### Task item:
Using the entries below, say how many of the lines carry "header". Write the number alone.

- - -

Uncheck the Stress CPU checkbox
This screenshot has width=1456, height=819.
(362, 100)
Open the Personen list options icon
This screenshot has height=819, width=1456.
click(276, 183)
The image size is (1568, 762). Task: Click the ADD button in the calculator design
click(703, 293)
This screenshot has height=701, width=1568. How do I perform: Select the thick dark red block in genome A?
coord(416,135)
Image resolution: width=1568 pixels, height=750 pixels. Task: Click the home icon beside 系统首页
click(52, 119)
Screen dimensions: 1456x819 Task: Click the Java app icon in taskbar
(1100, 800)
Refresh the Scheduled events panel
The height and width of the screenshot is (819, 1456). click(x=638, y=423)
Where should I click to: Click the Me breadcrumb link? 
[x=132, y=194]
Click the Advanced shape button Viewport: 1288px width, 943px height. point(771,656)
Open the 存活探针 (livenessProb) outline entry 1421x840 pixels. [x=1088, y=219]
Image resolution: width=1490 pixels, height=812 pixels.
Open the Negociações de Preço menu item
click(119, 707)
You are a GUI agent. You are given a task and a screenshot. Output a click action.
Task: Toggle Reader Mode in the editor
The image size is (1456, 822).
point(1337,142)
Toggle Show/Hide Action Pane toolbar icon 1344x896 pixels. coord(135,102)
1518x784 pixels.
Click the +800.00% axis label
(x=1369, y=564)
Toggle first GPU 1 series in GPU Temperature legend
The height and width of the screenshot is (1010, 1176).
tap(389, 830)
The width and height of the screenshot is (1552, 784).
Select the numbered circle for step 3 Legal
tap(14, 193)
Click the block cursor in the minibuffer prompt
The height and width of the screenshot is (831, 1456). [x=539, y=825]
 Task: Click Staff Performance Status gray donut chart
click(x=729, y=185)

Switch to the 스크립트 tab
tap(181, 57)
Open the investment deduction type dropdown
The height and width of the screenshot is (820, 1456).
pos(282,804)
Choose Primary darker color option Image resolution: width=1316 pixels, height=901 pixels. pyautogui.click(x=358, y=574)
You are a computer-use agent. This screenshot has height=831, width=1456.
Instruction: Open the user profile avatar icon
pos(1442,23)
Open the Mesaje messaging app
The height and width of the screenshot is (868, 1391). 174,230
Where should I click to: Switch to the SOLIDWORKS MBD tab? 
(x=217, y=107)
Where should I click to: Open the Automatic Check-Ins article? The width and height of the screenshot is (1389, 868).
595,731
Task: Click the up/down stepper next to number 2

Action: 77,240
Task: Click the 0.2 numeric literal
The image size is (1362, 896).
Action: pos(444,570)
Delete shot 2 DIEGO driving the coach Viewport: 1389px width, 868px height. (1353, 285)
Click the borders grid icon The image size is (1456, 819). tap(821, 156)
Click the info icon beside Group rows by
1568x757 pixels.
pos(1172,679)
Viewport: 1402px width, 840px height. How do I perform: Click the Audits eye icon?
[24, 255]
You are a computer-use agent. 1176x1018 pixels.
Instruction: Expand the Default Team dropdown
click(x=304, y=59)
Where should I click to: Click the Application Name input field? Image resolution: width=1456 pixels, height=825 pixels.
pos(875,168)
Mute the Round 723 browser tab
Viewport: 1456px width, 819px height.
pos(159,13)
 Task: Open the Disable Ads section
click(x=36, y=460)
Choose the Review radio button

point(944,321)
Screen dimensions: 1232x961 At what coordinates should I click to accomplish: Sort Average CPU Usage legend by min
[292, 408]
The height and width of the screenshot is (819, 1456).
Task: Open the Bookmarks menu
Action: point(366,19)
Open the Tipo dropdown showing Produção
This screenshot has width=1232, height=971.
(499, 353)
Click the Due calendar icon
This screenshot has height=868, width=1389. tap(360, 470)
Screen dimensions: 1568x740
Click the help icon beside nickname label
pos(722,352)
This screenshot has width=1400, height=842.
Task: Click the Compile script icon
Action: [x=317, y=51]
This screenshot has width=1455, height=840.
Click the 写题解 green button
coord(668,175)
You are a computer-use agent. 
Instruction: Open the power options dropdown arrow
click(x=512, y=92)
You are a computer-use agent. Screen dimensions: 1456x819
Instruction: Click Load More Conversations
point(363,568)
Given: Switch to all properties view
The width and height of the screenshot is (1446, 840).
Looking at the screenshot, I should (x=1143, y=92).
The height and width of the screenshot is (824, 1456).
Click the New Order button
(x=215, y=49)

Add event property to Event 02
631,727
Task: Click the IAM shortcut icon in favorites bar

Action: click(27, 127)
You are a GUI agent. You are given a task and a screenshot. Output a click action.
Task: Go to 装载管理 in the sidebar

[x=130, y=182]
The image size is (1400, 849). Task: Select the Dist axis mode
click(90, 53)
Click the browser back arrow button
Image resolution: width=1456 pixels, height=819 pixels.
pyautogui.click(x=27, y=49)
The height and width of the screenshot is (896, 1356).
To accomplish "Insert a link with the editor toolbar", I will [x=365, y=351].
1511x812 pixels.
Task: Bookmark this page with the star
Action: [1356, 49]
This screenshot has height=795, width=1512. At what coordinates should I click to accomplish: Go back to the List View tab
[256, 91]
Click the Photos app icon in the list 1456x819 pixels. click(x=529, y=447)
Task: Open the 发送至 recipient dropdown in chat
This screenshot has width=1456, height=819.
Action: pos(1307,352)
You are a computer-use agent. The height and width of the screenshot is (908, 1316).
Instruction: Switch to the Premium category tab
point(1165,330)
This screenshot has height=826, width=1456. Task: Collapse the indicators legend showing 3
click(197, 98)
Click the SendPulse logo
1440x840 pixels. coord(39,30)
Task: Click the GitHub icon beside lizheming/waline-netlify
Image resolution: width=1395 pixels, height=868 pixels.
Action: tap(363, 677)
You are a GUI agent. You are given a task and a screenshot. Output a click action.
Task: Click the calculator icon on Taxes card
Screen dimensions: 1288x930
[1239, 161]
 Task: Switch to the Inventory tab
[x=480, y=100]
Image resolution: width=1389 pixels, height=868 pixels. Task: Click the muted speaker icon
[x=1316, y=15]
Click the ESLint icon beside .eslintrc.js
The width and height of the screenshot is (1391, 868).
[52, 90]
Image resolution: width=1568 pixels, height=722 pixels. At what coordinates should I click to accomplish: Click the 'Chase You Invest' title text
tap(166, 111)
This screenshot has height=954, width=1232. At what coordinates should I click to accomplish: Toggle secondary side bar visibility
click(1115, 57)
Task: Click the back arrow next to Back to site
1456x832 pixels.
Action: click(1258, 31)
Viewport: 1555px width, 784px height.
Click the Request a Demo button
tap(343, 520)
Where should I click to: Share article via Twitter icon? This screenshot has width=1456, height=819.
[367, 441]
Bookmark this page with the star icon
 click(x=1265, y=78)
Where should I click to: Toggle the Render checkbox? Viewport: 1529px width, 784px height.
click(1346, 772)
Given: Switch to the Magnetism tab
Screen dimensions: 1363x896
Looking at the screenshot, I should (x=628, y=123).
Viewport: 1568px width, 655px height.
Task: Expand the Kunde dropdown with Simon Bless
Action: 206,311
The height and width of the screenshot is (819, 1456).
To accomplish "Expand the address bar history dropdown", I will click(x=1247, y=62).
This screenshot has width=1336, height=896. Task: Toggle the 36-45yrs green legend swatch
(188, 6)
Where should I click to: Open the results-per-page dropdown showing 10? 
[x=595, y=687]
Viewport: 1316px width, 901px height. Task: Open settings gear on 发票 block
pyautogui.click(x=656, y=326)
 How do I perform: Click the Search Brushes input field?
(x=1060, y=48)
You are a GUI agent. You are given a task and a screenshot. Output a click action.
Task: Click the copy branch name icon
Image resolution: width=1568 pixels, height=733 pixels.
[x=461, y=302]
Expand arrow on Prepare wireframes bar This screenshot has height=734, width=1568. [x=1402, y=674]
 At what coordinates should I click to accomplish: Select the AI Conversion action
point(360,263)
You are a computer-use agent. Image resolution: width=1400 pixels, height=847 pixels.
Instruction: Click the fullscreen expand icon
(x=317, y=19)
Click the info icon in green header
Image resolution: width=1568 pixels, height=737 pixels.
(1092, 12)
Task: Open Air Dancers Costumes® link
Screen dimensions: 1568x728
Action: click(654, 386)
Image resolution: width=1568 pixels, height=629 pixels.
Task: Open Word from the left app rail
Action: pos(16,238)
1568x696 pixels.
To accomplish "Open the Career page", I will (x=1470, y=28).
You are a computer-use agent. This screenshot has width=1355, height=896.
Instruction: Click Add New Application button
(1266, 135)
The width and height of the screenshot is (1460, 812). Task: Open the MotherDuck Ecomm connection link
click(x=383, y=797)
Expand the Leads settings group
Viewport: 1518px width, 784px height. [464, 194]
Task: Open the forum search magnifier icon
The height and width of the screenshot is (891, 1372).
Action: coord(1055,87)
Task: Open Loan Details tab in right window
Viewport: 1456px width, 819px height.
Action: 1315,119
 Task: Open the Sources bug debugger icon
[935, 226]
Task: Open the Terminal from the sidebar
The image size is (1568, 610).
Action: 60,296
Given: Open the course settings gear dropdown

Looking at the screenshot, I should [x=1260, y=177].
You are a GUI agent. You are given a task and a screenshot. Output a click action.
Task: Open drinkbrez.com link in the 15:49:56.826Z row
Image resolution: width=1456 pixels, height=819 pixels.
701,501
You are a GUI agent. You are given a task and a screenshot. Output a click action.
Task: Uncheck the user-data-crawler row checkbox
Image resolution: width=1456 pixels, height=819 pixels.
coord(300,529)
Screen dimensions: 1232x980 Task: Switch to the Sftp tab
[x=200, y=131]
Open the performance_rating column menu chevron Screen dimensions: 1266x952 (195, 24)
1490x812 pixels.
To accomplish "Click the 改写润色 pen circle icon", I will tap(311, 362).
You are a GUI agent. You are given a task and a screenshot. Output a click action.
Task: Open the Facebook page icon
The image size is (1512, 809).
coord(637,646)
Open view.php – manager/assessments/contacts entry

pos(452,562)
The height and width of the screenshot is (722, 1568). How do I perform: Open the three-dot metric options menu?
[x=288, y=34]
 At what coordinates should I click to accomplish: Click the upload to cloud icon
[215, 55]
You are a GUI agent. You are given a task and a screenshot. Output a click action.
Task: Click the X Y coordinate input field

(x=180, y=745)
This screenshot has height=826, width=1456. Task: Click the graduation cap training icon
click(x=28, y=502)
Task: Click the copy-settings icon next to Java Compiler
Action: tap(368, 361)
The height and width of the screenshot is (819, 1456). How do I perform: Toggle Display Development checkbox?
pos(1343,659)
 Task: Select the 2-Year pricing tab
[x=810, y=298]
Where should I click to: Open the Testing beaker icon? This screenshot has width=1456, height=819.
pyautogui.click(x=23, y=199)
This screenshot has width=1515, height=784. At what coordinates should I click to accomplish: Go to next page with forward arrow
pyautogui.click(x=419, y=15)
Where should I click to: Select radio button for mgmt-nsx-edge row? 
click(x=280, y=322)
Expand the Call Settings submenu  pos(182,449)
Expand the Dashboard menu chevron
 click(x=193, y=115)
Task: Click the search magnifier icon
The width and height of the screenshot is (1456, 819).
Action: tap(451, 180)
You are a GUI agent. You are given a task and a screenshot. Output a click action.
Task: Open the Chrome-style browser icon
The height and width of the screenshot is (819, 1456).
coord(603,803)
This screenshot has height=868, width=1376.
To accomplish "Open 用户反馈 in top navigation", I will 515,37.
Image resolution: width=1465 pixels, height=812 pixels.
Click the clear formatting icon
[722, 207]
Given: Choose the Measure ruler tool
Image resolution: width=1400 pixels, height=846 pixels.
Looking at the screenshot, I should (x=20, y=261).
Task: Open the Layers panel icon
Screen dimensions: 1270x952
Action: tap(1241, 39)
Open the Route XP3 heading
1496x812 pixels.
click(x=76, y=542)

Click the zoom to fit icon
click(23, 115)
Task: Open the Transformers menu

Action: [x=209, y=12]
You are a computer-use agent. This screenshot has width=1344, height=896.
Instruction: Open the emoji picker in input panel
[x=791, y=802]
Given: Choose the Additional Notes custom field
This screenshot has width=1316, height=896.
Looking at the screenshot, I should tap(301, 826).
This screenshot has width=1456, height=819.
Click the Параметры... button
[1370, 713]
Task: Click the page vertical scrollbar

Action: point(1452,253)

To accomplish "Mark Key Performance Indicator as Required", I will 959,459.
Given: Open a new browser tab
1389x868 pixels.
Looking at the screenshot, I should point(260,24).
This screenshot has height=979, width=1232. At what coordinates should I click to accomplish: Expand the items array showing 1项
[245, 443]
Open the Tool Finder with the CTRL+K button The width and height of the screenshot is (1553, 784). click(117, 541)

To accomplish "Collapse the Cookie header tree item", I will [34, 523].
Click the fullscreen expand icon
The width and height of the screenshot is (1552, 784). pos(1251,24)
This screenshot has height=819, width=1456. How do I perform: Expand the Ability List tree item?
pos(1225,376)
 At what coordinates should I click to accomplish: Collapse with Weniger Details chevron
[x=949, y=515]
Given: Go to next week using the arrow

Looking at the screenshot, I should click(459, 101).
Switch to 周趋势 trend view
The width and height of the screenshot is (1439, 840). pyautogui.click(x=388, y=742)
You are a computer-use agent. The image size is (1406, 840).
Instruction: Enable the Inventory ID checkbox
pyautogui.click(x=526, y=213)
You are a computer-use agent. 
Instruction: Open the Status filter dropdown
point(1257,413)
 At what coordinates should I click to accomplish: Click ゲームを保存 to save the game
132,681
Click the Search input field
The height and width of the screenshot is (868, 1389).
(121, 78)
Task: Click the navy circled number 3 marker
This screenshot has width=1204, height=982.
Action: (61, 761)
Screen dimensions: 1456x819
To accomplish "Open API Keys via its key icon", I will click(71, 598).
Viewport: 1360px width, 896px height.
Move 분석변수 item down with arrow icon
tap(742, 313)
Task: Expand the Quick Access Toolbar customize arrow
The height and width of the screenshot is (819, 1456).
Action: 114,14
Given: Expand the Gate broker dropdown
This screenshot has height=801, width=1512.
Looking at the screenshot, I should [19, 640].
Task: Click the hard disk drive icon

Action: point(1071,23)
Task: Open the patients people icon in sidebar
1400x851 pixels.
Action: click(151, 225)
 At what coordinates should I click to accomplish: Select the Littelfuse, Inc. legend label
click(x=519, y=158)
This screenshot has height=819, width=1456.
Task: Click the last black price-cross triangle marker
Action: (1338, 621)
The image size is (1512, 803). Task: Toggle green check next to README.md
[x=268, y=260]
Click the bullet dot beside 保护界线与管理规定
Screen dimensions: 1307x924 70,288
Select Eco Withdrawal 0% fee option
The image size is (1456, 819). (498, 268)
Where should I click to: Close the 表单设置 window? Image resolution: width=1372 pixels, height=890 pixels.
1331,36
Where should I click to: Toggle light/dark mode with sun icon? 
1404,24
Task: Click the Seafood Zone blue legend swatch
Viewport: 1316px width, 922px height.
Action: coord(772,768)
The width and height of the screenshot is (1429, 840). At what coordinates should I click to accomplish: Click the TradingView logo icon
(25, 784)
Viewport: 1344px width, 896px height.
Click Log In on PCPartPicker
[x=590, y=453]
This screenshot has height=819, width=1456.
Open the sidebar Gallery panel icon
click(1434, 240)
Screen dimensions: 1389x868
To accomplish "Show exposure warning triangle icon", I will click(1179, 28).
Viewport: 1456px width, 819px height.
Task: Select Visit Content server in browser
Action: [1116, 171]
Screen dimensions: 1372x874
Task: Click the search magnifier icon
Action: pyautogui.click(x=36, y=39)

- - -

### Solution to the exercise:
2